The Meaning of Beauty

The word beauty is a subjective term. It means something you like. It could also mean having an attractive appearance. Beauty is usually defined as a natural feature of things which makes these things aesthetically pleasing to notice. These things could include sunsets, landscapes, beautiful humans and other works of art. Beauty, along with beauty and art, is perhaps the most significant part of aesthetics, among the most important branches of contemporary philosophy.

The word beauty in the wider sense of the term can be used to describe aesthetic beauty, but it is more commonly used to refer to the aesthetic quality of a thing. It can therefore be seen as the quality or character of things being looked at or the receptivity with which they are viewed. In this way beauty is a purely subjective term with no reference to any particular culture, nationality, race or even physical constitution.

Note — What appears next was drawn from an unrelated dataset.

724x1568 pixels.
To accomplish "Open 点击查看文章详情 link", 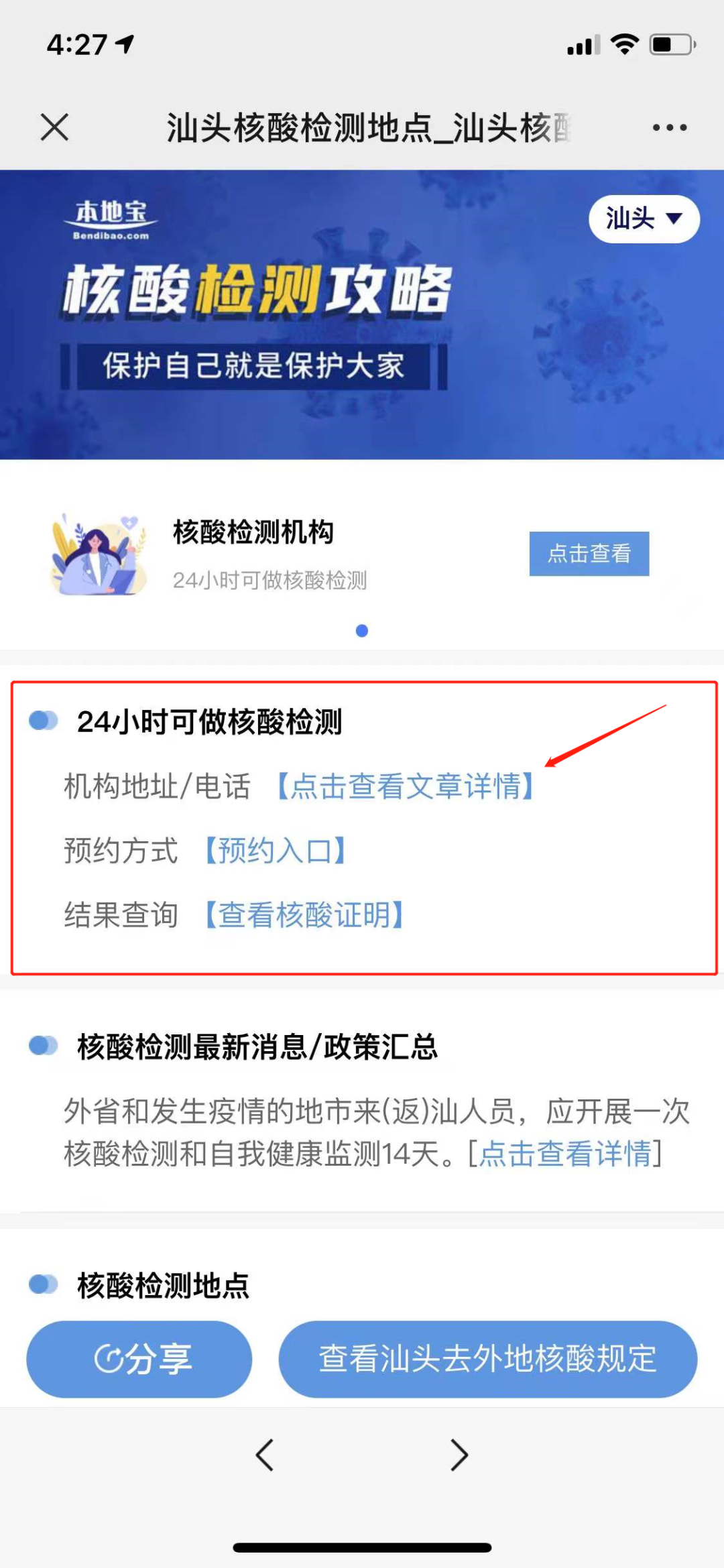I will pos(406,786).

What then is beauty? Beauty is a subjective idea, which has many different, though equally important, elements which make it what it is. Among the most important elements are color, line, form and the relative sizes of the visual object and its relation to the whole. Other important elements are the essential characteristics of each object, its relation to men (or to humanity as a whole), the mood that it evokes and so on. Beauty is thus a very complex concept and as such we cannot properly describe it in just one sentence.

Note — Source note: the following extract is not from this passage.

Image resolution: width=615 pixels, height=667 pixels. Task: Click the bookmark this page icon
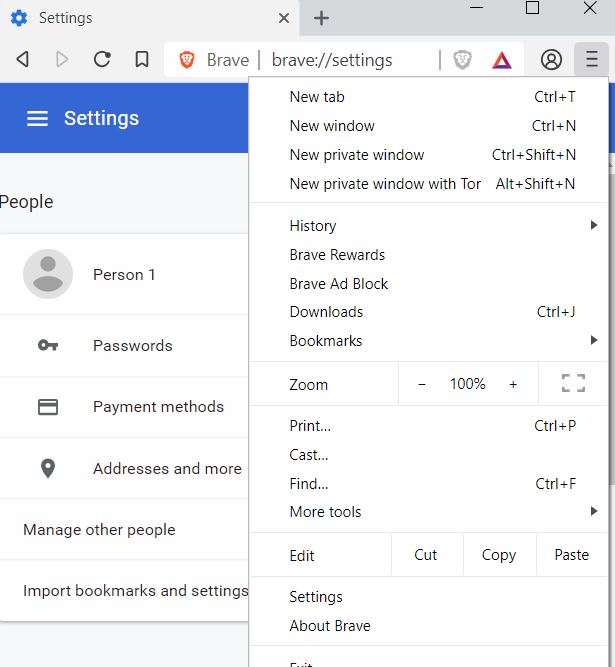[x=142, y=60]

It is for this reason that the word beauty varies according to different cultures. In one society it might be beauty in its strictest sense, while in another it might be the aesthetic experience one has after watching a beautiful film or while sipping a glass of wine. A truly objective assessment of beauty, however, would be that which is determined by the personal taste of an individual. Everyone has her own personal criterion of what she considers to be beautiful – her own idea of beauty, her own personal taste. Beauty, then, can only be subjective and therefore not actually objective.

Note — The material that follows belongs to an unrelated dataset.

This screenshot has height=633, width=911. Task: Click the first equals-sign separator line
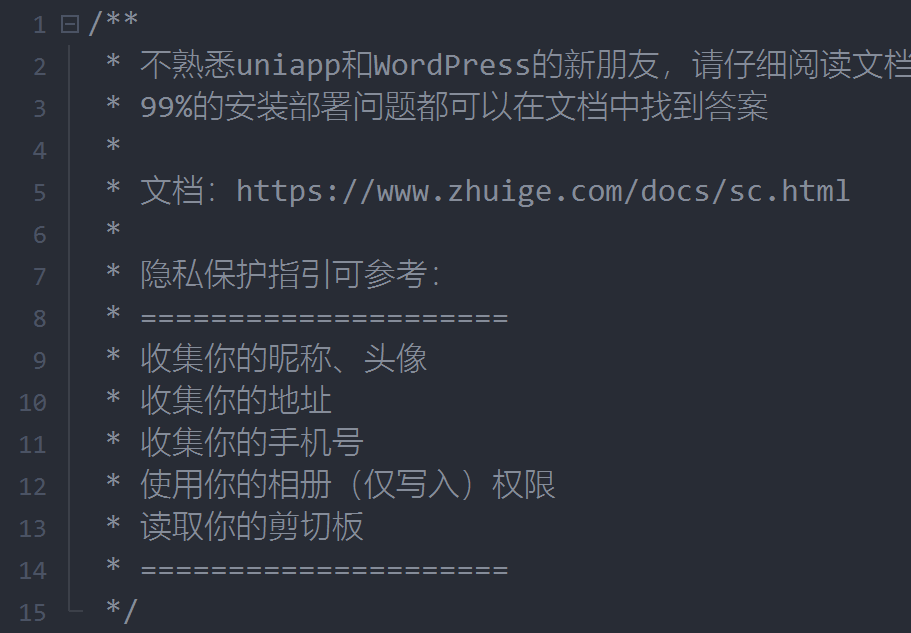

Subjective beauty differs from objective beauty in the sense that the object is not given a value independent of the aesthetic experience that the beholder associates with it. For example, it would not be wrong to say that the beauty of a work of art is in the eyes of the beholder. Yet this is not the only criterion for determining beauty. Another important criterion is the relation between the object and the human subject. In the case of beauty there are two principles: that the human mind finds beauty in a work of art which satisfies some need that it has (the need to have a mental enjoyment) and that the work satisfies this need in some way that the creator of the work has chosen to symbolize or illustrate or represent in some way.

Thus beauty is subjective, not objective. Whether beauty exists depends on how an aesthetic person interprets beauty. Whether beauty is valuable depends on the worth of human life and, to some extent, on the worth of culture. And the value of beauty varies, sometimes enormously, from one culture and time to another. It is therefore the subject of great debate among aesthetic people of varying cultures and times.